What is namespace in aerospike - in-memory-database

I'm new to Aerospike.
What is a namespace and how to create a namespace in aerospike?

A Namespace is a top level container for data in Aerospike. The most important part of a namespace configuration is the storage definition (RAM only, RAM + Persistence on disk, or disk only - usually Flash storage). You can also configure other things at the namespace level, like the data retention policy (default ttl and high water mark to protect against running out of disk or memory). I would recommend reading this page for details.
You need to have at least 1 namespace defined in your cluster. Also, you cannot dynamically add or remove namespaces in a cluster. In order to add or remove a namespace in a cluster, you have to stop all the nodes (at this point), change the configuration on all the nodes (IMPORTANT - configuration should match on all nodes) and then restart the nodes one by one.
For more details on configuration of a namespace, you should go through this page. (Already mentioned in another response to your question).

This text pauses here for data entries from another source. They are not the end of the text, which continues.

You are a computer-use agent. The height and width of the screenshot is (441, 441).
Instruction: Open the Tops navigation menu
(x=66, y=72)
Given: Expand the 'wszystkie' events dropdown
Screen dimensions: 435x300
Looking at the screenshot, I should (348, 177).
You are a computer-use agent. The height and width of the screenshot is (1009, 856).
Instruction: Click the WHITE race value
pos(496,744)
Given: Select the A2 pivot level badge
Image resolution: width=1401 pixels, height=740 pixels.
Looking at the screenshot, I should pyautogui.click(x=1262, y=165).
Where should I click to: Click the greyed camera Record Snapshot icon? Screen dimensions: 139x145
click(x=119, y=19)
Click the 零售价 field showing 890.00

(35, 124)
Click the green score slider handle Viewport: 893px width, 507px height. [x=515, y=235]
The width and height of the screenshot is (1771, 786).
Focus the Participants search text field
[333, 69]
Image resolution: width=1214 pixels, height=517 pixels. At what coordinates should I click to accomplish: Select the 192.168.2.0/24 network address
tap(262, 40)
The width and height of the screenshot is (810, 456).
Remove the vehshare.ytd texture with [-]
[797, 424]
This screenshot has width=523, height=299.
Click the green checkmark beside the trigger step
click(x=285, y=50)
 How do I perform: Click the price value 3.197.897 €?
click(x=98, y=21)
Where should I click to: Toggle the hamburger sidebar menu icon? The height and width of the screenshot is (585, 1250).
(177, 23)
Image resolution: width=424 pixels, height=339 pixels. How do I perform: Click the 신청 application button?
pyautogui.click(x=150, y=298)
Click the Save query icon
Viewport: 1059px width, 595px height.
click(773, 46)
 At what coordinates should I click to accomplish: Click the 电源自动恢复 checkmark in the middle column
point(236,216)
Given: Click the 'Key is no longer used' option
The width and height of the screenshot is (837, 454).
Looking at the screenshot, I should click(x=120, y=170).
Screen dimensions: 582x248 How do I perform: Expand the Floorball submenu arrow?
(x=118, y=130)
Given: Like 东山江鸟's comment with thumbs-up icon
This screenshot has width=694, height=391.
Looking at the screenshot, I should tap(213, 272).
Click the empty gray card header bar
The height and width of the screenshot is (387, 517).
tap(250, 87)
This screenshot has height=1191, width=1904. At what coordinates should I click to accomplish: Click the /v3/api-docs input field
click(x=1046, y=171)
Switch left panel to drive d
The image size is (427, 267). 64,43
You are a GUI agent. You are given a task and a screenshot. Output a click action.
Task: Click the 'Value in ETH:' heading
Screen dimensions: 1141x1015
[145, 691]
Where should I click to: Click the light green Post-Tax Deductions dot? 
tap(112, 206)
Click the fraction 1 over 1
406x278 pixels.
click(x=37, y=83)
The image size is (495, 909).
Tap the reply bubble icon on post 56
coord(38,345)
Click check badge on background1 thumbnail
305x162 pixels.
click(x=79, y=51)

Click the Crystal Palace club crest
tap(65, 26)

a namespace is a Database name in Aerospike, and set is the Table name and Bins are the columns in Aerospike.

In simple terms,
namespaces are semantically similar to databases in an RDBMS system. Within a namespace, data is subdivided into sets (similar to tables) and records (similar to rows).

If you want to dynamically create Namespace then you can do something like below-
- Modify the aerospace.conf file on the server side .
- Then restart the cluster which should restart all the nodes.
For more go to this link
http://www.aerospike.com/docs/operations/configure/namespace/

Namespaces are the top level containers for data. A namespace can actually be a part of a database or it can be a group of databases as you would think of them in a standard RDBMS – the reason you collect data into a namespace relates to how the data is going to be stored and managed.
A namespace contains records, indexes and policies. A policy dictates the behavior of the namespace, including:
How data is stored: DRAM or disk
How many replicas should exists for a record.
When records should expire.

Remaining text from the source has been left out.